The use of the 1970 Lectionary is out of sync. with the Ordinariate calendar since it takes no account of (for example) Septuagesima or Ember Days, suppressed by Bugnini.

I can't see many Ordinariate scholas wanting to use an English version of the Graduale Romanum when they can use the authentic Latin one, particularly these days when Gregorian semiology is better understood and is influencing performance practice.

The Sarum Rite was introduced to England after the Norman Conquest and is essentially that of Rouen. It is a valid rite when celebrated by a validly ordained Catholic priest (in 2000 it was celebrated by the then bishop of Aberdeen, and there were two celebrations in Oxford in the 1990s).

Charles G said...

Other goodies that the Ordinariate gets and that hopefully the whole Latin church will get in Cardinal [Papa?] Sarah's appendix some day: Ember and Rogation Days, Septuagesima Pre-Lent, and I believe the Dies Irae Sequence (having just sung in the schola at an EF Requiem, I definitely think that Sequence should be put back in as an option in OF Requiem Masses), ad orientem, communion kneeling and in the mouth with intinction by the priest.

John Nolan said...

Charles G

The Dies Irae is indeed an option in OF Requiem Masses, if only because Bugnini's deconstruction of the traditional funeral rites leaves options for almost everything. Unless the Mass begins with the Introit 'Requiem aeternam' it cannot be correctly described as a Requiem Mass.

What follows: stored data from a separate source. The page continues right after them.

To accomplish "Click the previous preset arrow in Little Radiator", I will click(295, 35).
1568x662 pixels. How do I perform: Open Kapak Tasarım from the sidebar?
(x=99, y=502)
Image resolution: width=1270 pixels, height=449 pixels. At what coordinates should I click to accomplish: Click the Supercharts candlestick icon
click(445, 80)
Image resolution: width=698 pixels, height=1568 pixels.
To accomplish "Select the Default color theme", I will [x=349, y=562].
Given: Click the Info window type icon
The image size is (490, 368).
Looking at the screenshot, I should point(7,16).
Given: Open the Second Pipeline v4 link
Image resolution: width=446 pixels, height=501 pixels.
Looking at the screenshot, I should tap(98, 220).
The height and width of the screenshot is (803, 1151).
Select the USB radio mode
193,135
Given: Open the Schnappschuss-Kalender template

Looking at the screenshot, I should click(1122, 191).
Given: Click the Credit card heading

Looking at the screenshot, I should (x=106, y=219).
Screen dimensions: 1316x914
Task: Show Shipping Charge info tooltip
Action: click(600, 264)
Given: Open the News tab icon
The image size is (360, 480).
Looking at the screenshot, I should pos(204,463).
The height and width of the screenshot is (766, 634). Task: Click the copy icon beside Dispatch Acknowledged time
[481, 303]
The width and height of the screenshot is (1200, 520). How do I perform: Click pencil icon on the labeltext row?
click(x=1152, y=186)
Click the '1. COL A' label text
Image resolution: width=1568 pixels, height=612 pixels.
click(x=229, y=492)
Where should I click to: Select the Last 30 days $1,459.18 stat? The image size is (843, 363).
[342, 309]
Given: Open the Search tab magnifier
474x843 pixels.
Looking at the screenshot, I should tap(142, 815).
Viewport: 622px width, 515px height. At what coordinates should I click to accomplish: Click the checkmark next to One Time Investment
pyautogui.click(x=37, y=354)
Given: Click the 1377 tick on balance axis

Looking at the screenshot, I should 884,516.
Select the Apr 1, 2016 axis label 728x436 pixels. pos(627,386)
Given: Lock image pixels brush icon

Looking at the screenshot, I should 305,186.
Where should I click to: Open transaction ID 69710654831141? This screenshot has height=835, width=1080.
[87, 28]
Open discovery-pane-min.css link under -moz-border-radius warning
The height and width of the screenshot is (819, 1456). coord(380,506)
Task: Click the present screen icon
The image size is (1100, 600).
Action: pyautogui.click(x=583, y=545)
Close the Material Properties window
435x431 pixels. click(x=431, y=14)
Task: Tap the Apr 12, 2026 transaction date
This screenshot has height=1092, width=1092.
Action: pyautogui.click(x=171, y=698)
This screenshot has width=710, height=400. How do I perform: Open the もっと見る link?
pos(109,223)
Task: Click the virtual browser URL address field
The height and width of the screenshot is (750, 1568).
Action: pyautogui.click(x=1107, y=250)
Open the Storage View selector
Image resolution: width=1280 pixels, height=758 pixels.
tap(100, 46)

One cannot restore pre-Lent and Ember days while continuing with the 1970 Lectionary, as the Ordinariate is obliged to do. Violet vestments and omission of the Gloria do not Septuagesima make.

Yesterday I too sang for an EF Requiem (Remembrance Sunday) which was followed by absolutions at the catafalque (which were outlawed back in 1965). It enabled us to sing that great Responsory 'Libera me'.

If there is to be any progress the first things to go must be the 1970 calendar, produced (according to Louis Bouyer) by 'a trio of maniacs' and the ridiculous and unwieldy 1970 Lectionary, produced in great haste and signed off by Paul VI who on his own admission hadn't read it.

Only then can we start on the Mass itself. The worst changes in my opinion were those in the ritual books, culminating in a new rite of exorcism which was so ineffective that exorcists quickly got permission to continue with the older rite.

Adding an appendix to the existing dog's breakfast won't cut the mustard, I'm afraid.